* **SELECTED TEXT**
- - - - - - -

By NEIL HARTNELL
Tribune Business Editor
Abaco's Chamber of Commerce has urged the Prime Minister to exempt some of the island's major cays from the new restrictions due to the presence of tourists and minimal number of COVID-19 cases.
Ken Hutton, the Chamber's president, in an October 7, 2020, letter to Dr Hubert Minnis argued the case for Green Turtle Cay, Guana Cay, Man-O-War Cay and Elbow Cay "to operate without the restrictions of the mainland".
He added: "COVID cases on the cays have not seen significant increases, and they currently have a number of tourists in place. Ferries do not run after 5pm daily so there will be no interference with the mainland curfew."
The relief requested for Abaco's cays was one of eight "exceptions" requested by the Abaco Chamber after Dr Minnis confirmed the reintroduction of weekend lockdowns, coupled with an earlier 7pm curfew start and a mixture of restrictions on businesses, in a bid to halt the surge in COVID-19 cases on both New Providence and Grand Bahama.
Backing the Government's move to bring the number of cases on Abaco, which stood at 157 confirmed on Tuesday, under control, Mr Hutton said of the pandemic: "The threat it poses to life and livelihood must be confronted with intelligent, effective and verifiable strategies.
"The majority of the regulations you announced are just such strategies and we commend you for it. The strategies must also, however, take into account the situation on the ground in Abaco and some of the special circumstances here when compared to New Providence."
As reported by Tribune Business yesterday, Mr Hutton called for construction to be exempted from the weekend lockdowns to facilitate the ongoing Hurricane Dorian recovery effort. "Many people are only able to work on their property on weekend, and the non-governmental organisation community needs to be able to complete critical community projects that Abaco needs and the government has authorized to be done," he explained.
Besides allowing farmers and fishermen to work at weekends, the Chamber chief argued that gas stations and food stores should also be allowed to remain open. "Many in Abaco are still without power and rely on generators which need fuel," Mr Hutton said. "As well, the take-away vendors provide many people the only hot meal of the day since they have no cooking facilities or power to run them."

- - - - - - -

* **SUPPLIED INFORMATION**
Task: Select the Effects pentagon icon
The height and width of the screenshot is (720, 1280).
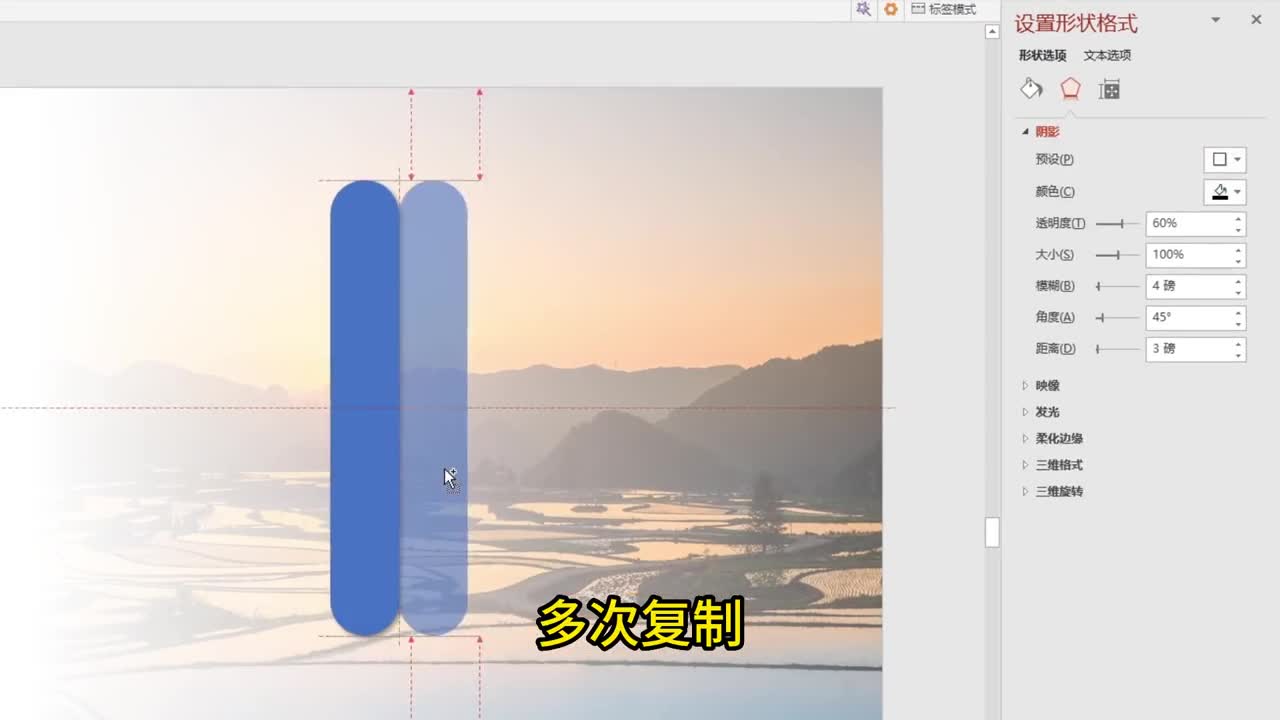Action: click(1070, 89)
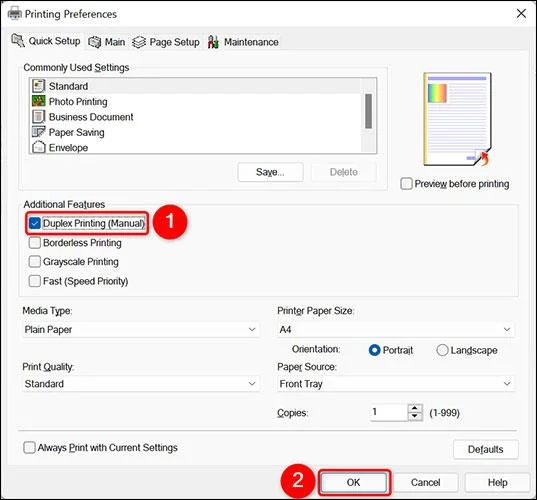This screenshot has width=537, height=500.
Task: Enable Grayscale Printing checkbox
Action: (35, 262)
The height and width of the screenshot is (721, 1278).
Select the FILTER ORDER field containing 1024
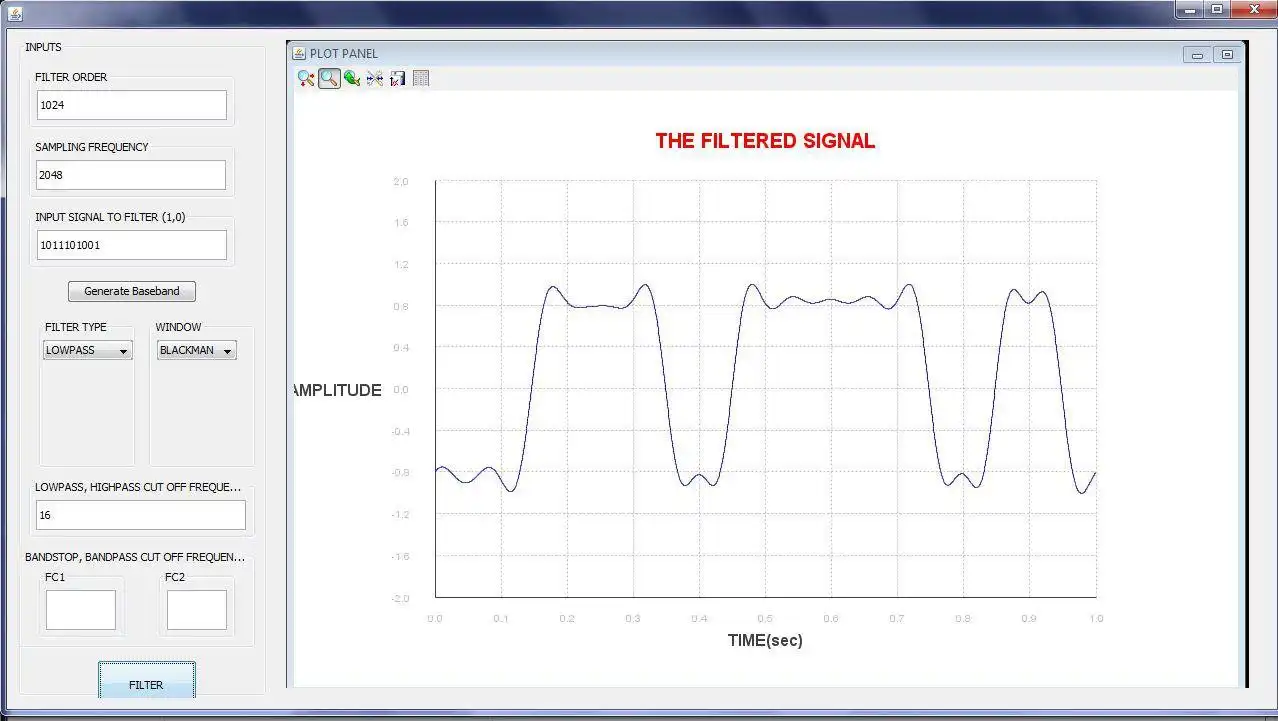tap(131, 104)
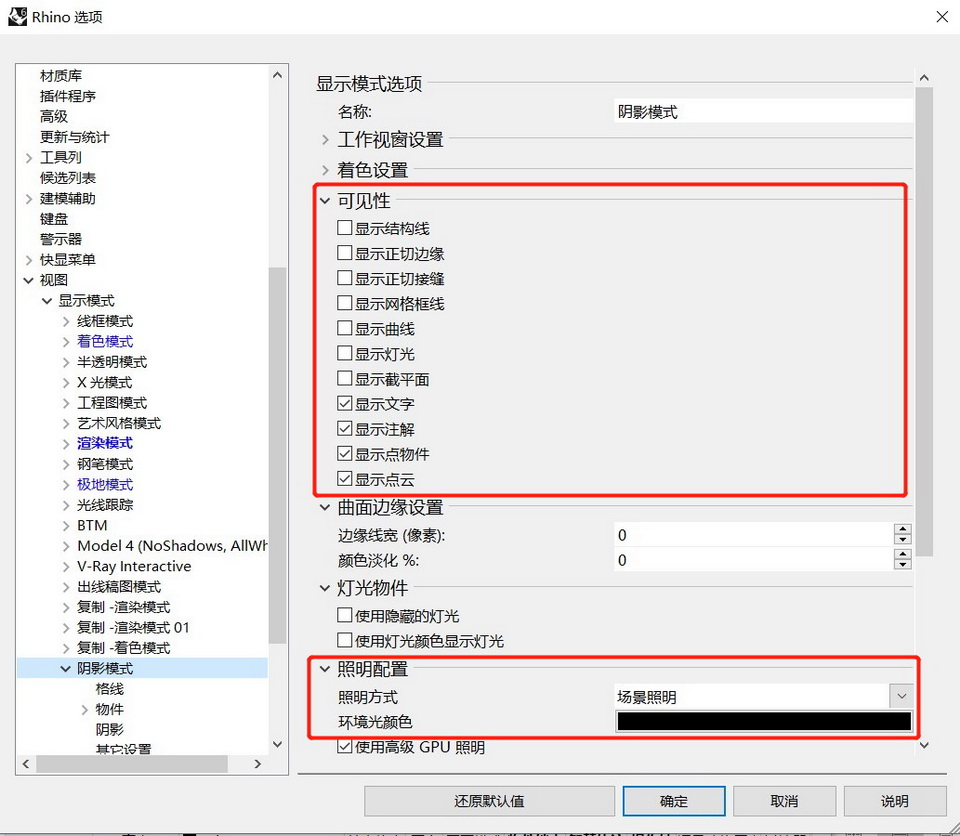Expand the 工作视窗设置 section
960x836 pixels.
[x=326, y=140]
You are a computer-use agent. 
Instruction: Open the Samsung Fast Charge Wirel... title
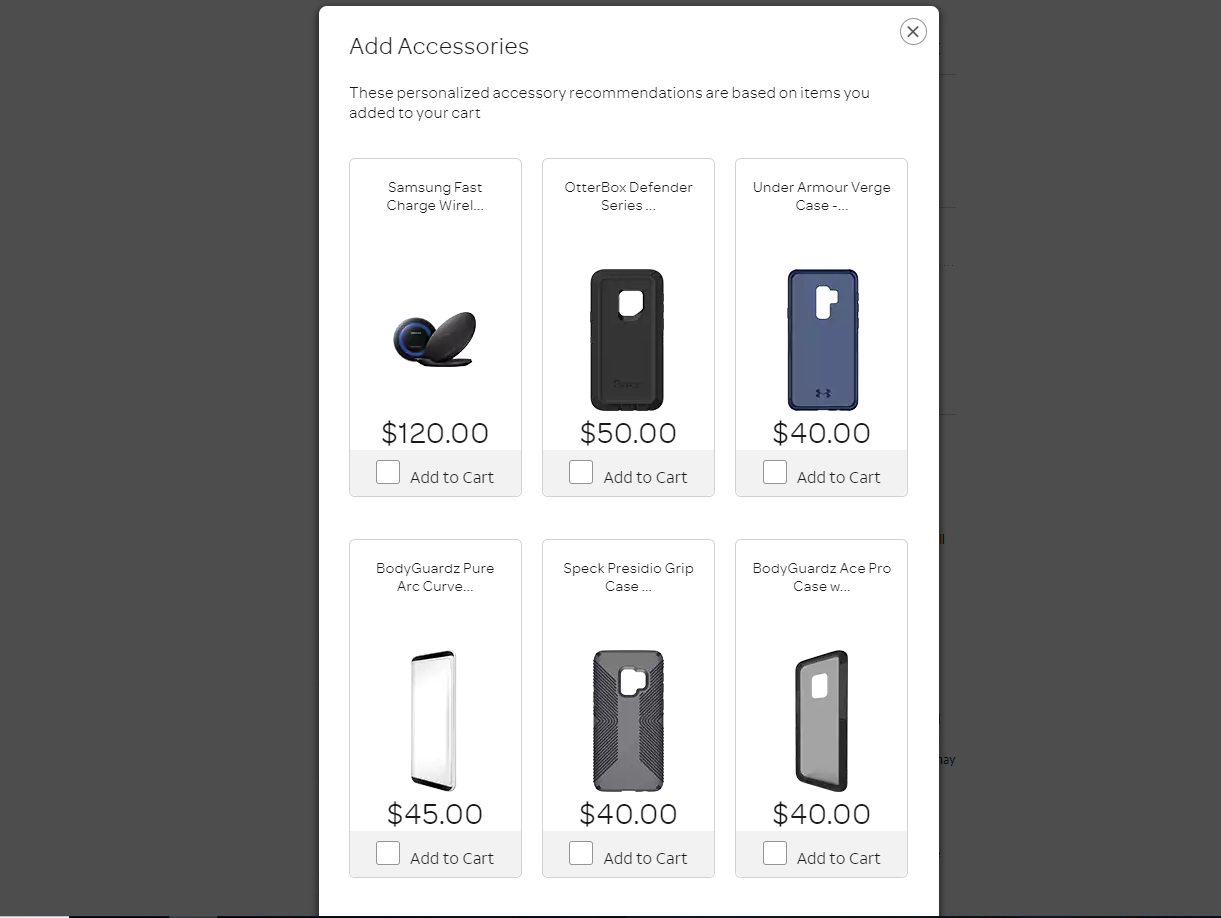point(435,196)
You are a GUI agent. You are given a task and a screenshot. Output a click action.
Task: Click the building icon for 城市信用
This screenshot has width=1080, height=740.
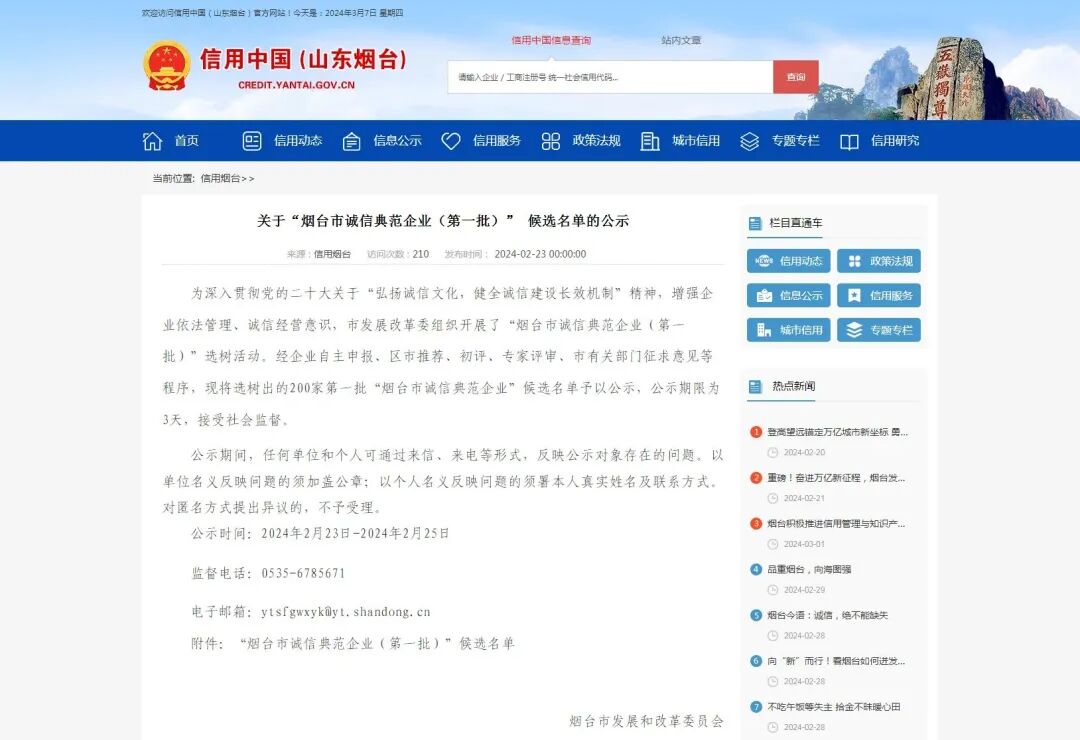tap(650, 141)
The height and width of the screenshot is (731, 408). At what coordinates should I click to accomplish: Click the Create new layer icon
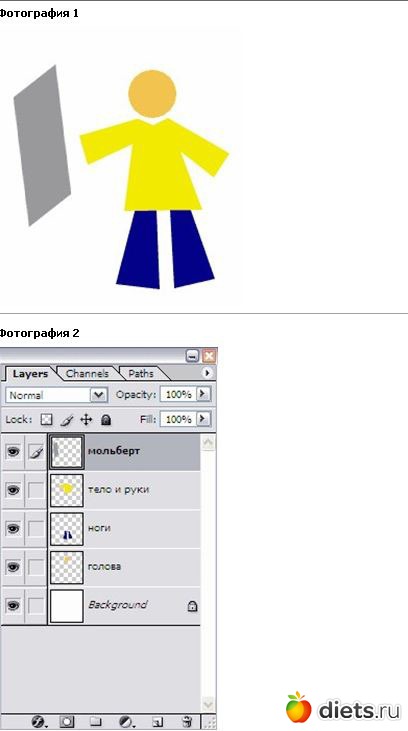click(x=158, y=722)
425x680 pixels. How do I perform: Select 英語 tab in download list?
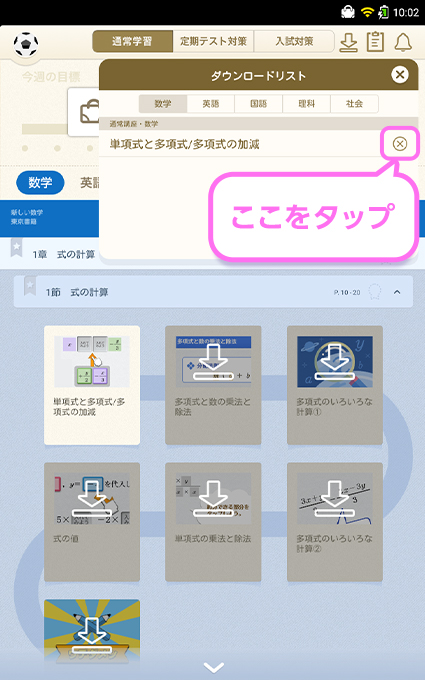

- - - - - - -

Print the stretch of the Abaco Chamber of Commerce article from "By NEIL HARTNELL" through "of COVID-19 cases.", copied word for word.

* **OUTPUT FOR THIS EXERCISE**
By NEIL HARTNELL
Tribune Business Editor
Abaco's Chamber of Commerce has urged the Prime Minister to exempt some of the island's major cays from the new restrictions due to the presence of tourists and minimal number of COVID-19 cases.